- Problèmes et exercices
[a] Répondez aux questions suivantes à partir du texte sur les quasars observés par le JWST.
(i) Outre NIRCam, quel instrument du JWST l'équipe a-t-elle employé pour obtenir le spectre d'un quasar ?
(ii) Que fait le gaz du disque d'accrétion en tournant très rapidement autour du trou noir ?
(iii) Quelles propriétés des raies larges sont directement liées à la vitesse du gaz en orbite ?
[b] Rédigez la suite du texte sur les quasars observés par le JWST, à partir de sa dernière phrase.

Des poids lourds du jeune cosmos

En plus de NIRCam, l’équipe a également utilisé le NIRSPEC (Near Infrared Spectrograph) du JWST pour obtenir un spectre de l’un des quasars. Un spectre est une représentation de la lumière d’un objet décomposée en ses différentes couleurs (ou longueurs d’onde). Il faut savoir que le gaz qui entoure ces trous noirs est attiré par leur forte gravité et forme un disque d’accrétion. Comme le gaz du disque tourne très rapidement autour du trou noir, il s’échauffe et émet de la lumière. C’est donc cette lumière qui est analysée pour obtenir un spectre.

Certaines caractéristiques de ce spectre, appelées « raies larges », sont supposément dues au gaz en orbite proche du trou noir d’un quasar. Les propriétés de ces raies larges, telles que leur largeur et leur décalage, sont directement liées à la vitesse à laquelle le gaz orbite autour de l’objet. Plus le trou noir est massif, plus la vitesse du gaz en orbite est élevée. Par conséquent, en analysant les raies larges, les chercheurs peuvent estimer la vitesse du gaz en orbite et, à partir de là, déduire la masse du trou noir.

- Données enregistrées
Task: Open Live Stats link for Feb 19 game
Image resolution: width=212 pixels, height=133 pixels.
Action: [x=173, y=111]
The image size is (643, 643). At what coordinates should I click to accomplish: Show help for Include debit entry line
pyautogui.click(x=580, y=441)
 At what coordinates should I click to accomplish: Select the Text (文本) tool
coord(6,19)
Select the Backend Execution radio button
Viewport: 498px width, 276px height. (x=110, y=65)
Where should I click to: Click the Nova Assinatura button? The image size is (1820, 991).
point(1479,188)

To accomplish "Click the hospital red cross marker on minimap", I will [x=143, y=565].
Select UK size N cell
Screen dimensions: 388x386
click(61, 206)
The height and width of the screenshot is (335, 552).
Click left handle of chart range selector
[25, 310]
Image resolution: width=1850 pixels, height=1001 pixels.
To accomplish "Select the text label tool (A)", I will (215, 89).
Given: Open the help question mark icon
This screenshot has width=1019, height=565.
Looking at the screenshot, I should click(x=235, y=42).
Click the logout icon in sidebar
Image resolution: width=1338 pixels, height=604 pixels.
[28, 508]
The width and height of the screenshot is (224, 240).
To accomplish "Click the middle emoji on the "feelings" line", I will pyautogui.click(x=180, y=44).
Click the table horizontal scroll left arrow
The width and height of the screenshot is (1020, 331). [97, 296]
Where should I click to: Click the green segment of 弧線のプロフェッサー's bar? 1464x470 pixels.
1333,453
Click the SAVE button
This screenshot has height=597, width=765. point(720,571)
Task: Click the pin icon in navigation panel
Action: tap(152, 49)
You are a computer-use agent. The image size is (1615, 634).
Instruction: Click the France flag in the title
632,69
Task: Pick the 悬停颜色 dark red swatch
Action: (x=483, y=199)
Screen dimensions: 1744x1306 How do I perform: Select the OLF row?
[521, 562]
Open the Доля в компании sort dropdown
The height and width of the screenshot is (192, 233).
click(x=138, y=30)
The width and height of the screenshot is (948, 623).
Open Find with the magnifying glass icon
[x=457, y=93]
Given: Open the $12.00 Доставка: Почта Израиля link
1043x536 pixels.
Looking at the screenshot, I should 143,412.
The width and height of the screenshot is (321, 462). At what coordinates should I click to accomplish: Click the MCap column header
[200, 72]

- Exercices corrigés
[a]
(i) Le NIRSPEC (Near Infrared Spectrograph).
(ii) Il s'échauffe et émet de la lumière.
(iii) Leur largeur et leur décalage.

[b]
Dans cette étude, les chercheurs ont utilisé cette méthode pour estimer les masses des trous noirs des deux quasars : 1,4 milliard et 200 millions de masses solaires, respectivement. Pour mettre cela en perspective, le trou noir au centre de la Voie lactée a une masse d’environ 4 millions de masses solaires. Cela montre à quel point ces trous noirs de quasars sont massifs, même par rapport à d’autres trous noirs supermassifs.

Quasars et galaxies hôtes : une relation préétablie

Le rapport entre la masse du trou noir et celle de la galaxie hôte dans ces galaxies hôtes de quasars précoces reflète celui des galaxies dans l’univers plus récent. En effet, dans l’univers actuel, nous observons que les galaxies massives ont tendance à héberger des trous noirs supermassifs en leur centre.

Le fait que cette relation semble exister aussi tôt dans l’histoire de l’univers suggère que les processus qui conduisent à la formation de ces systèmes intégrés de galaxies et de trous noirs ont commencé très tôt. Ils étaient déjà en place dès 860 millions d’années après le Big Bang selon cette nouvelle étude — et donc peut-être même avant.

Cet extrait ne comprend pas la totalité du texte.